Masyarakat juga bisa melapor ke polisi siber jika ada akun media sosial yang radikal, dan ciri-cirinya adalah mereka mempromosikan indahnya negara khilafah, keberanian untuk berjihad, dan lain-lain. Jika memang ada akun media sosial yang ekstrim segera laporkan saja. Satu laporan sangat berarti karena bisa menyelamatkan banyak orang dari bahaya radikalisme.

Mahfud MD menambahkan, ketika Indonesia merdeka maka ada kesepakatan bahwa Pancasila adalah dasar negara. Pancasila adalah kesepakatan luhur yang menerima perbedaan yang menjadi akar berdirinya negara, dan tidak bisa dianulir. Sementara itu, radikalisme ingin mengganti dasar negara dan menggusur Pancasila.

Padahal Pancasila adalah ajaran yang sangat luhur dan akan tetap eksis hingga ratusan tahun ke depan. Pancasila tidak akan mati atau diganti dengan yang lain, karena menjadi nilai utama masyarakat Indonesia. Jika ada Pancasila maka masyarakat Indonesia akan saling menolong dan toleransi, dan ketika radikalisme ingin menggusur Pancasila, sama saja dengan menghancurkan negara ini.
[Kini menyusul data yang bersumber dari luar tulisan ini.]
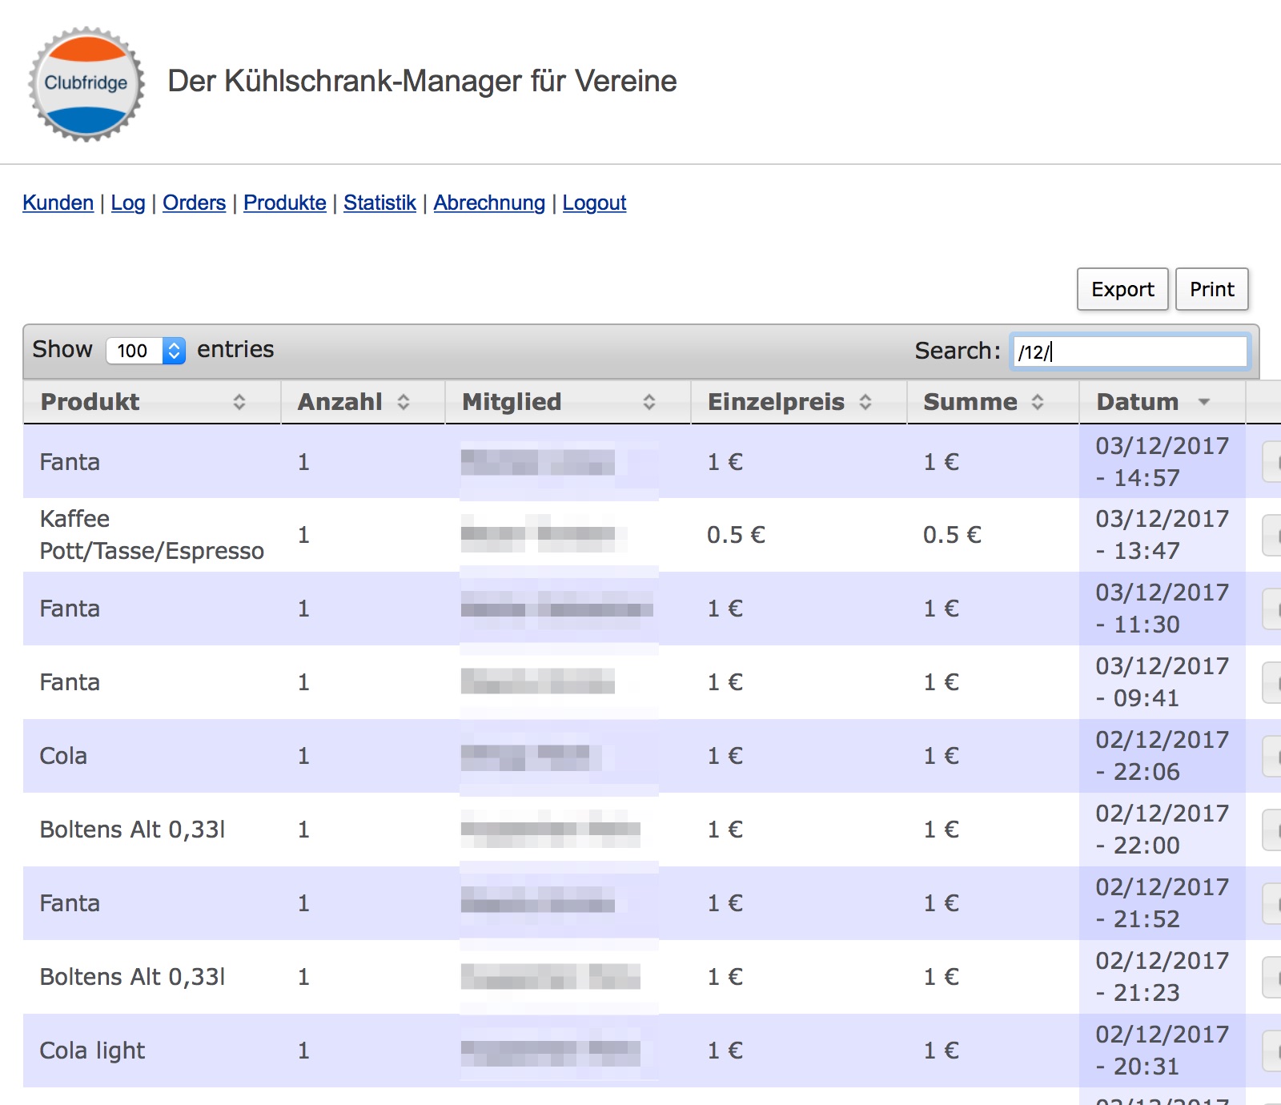Viewport: 1281px width, 1105px height.
Task: Open the Show entries count dropdown
Action: coord(146,350)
Oleh karena itu radikalisme sangat terlarang di Indonesia dan tidak boleh ada WNI yang jadi anggota kelompok radikal. Jika mereka sudah radikal maka sama saja menjadi musuh negara, karena kehilangan rasa cinta tanah air. Jangan rusak Indonesia dengan bercita-cita jadi teroris karena sama saja menggali lubang kuburnya sendiri.

Radikalisme berbahaya karena memiliki tiga unsur. Pertama adalah intoleranisme, kedua adalah pengubahan dasar negara (Pancasila), dan terakhir adalah terorisme. Ketiga hal tersebut berbahaya dan bisa merusak Indonesia. Penyebabnya karena Indonesia adalah negara majemuk dan pluralis, sehingga jika tidak ada toleransi bisa hancur-lebur ketika ada gesekan sedikit saja.
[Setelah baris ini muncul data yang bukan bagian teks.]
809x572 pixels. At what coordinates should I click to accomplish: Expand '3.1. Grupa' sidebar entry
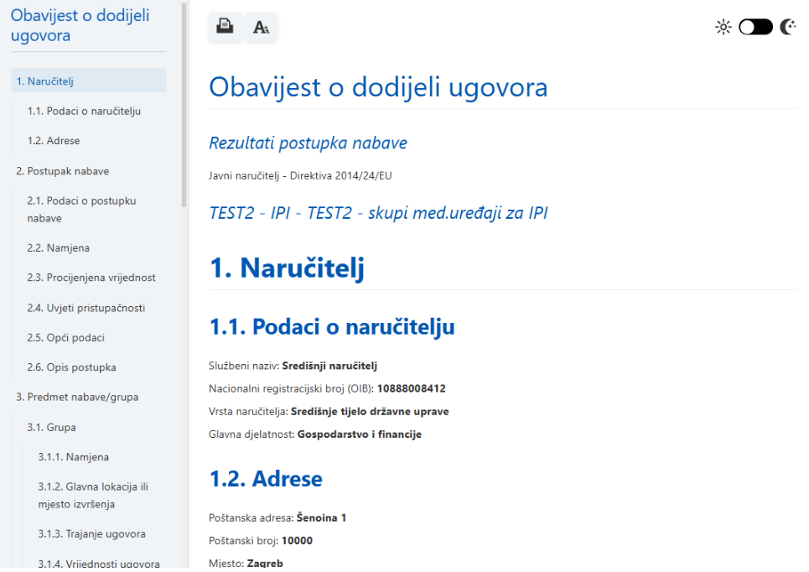pyautogui.click(x=51, y=427)
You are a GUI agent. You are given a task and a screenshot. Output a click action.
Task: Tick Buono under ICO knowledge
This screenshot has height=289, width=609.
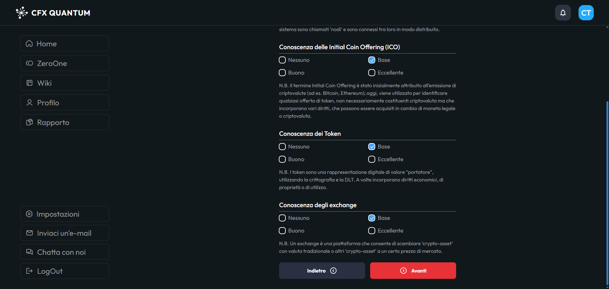click(x=282, y=73)
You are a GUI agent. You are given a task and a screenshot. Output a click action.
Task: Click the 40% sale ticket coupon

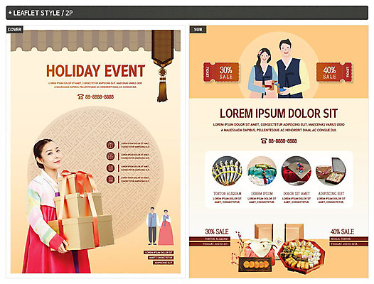334,72
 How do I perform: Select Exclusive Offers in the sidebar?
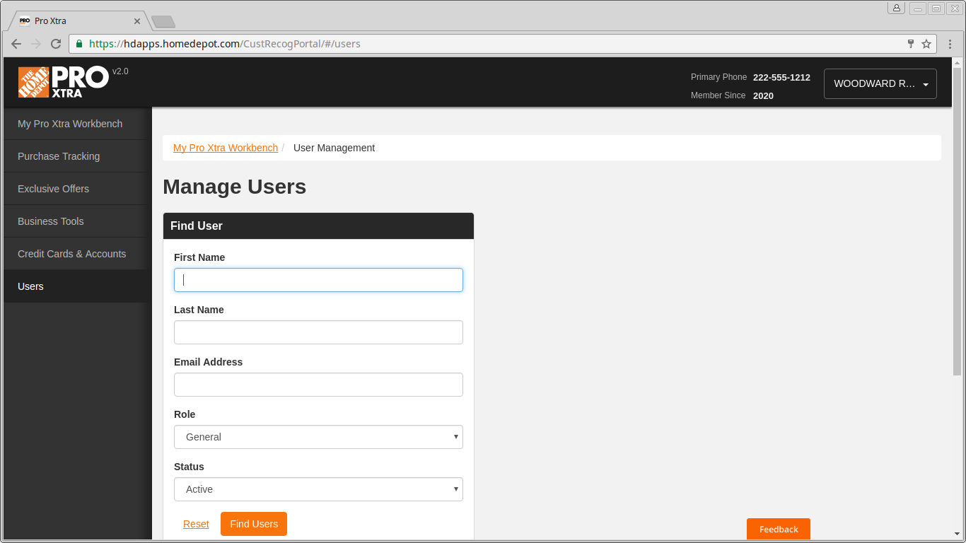pyautogui.click(x=53, y=188)
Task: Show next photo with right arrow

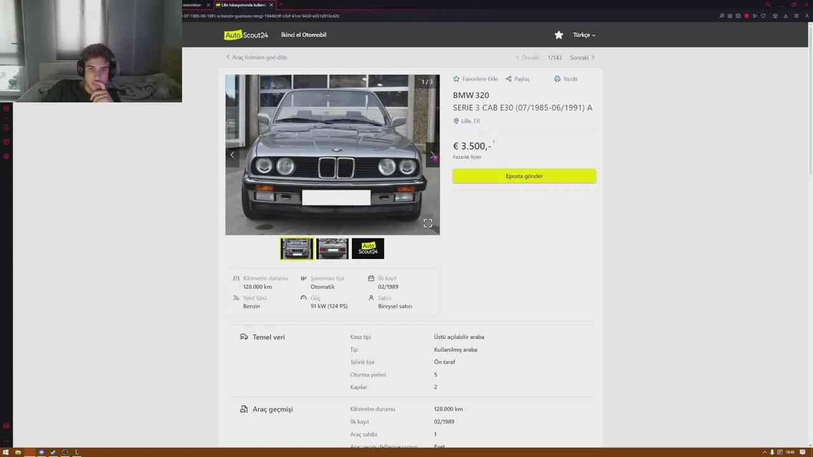Action: click(x=433, y=155)
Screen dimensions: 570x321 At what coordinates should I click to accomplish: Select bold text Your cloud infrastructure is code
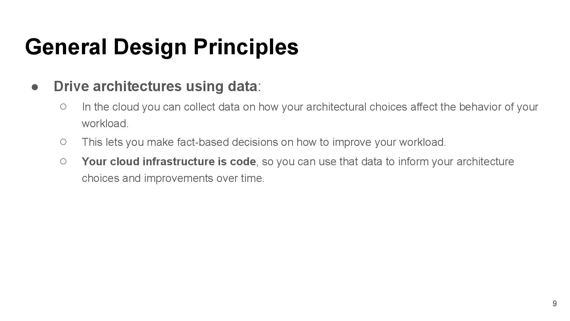pyautogui.click(x=169, y=162)
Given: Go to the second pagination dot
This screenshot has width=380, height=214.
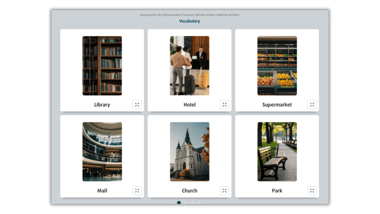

Intoleransi amat mengerikan karena bisa menghancurkan tatanan sosial di Indonesia. Ketika pemerintah mengakui 6 keyakinan di negeri ini maka tidak dengan kelompok radikal dan teroris. Mereka memusuhi dan mengajak perang dengan barbar. Padahal peperangan adalah tindak kriminal karena mereka memerangi pihak yang salah.

Jika ada intoleranisme maka umat dengan keyakinan lain akan waswas dalam menjalankan ibadahnya dan memperingati hari rayanya. Mereka takut rumah ibadahnya kena bom atau serangan dari kelompok teroris. Oleh karena itu masyarakat perlu memberantas radikalisme agar menghindari kemungkinan buruk seperti ini. Tidak akan ada perdamaian di tangan kelompok teroris.
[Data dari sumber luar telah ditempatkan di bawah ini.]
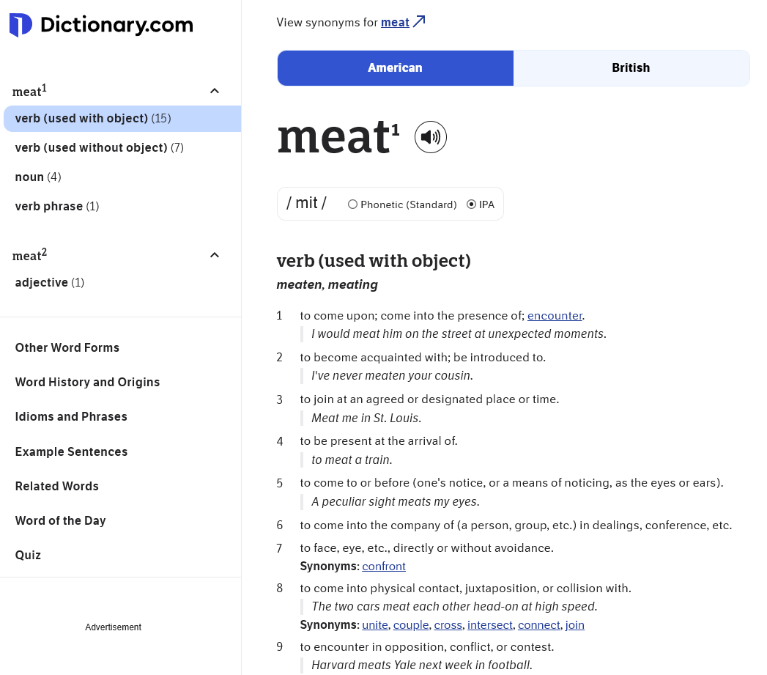Viewport: 767px width, 675px height.
Task: Click the arrow icon beside the synonyms link
Action: point(419,22)
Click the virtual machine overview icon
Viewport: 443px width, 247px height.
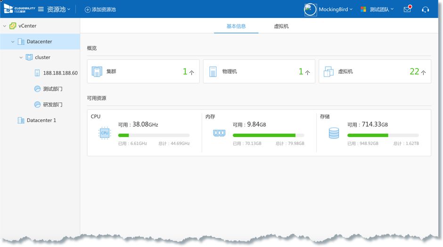point(328,72)
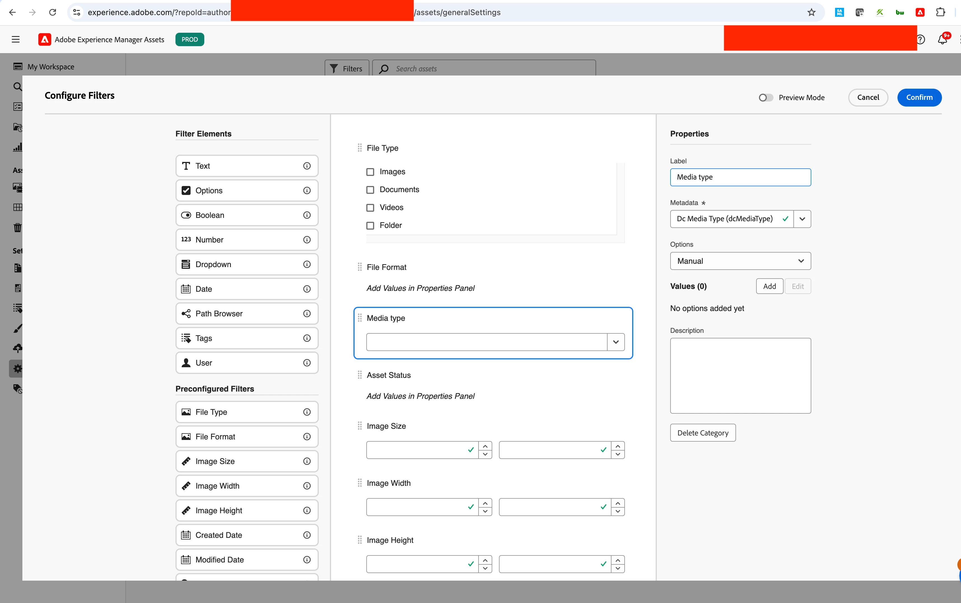Screen dimensions: 961x603
Task: Click the Adobe extension icon in browser toolbar
Action: click(920, 12)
Terorisme dan radikalisme terlarang karena menggunakan cara-cara kekerasan yang tentu saja tidak diperbolehkan, baik oleh hukum negara maupun hukum syariat. Jika ada kelompok radikal maka akan ada ancaman pengeboman, sweeping sembarangan, perusakan fasilitas umum, dll. Selain menyebabkan kerugian material, juga menyebabkan korban luka-luka, bahkan korban jiwa.

Oleh karena itu masyarakat wajib memberantas radikalisme, dan jangan malah kena bujuk kelompok radikal dan teroris. Menjadi jihadis bukan berarti pahlawan, karena malah jadi kriminal dan melanggar hukum. Jika nekat jadi jihadis bahkan pengebom maka akan merugikan nyawa orang lain dan juga diri sendiri. Padahal sudah jelas bahwa menghilangkan nyawa dirinya sendiri adalah hal yang terlarang.
Masyarakat tentu tidak ingin Indonesia hancur-lebur di bawah kekuasaan kelompok teroris, seperti yang terjadi di Afghanistan. Oleh karena itu radikalisme dan terorisme wajib diberantas agar keamanan di Indonesia dapat tetap terjaga.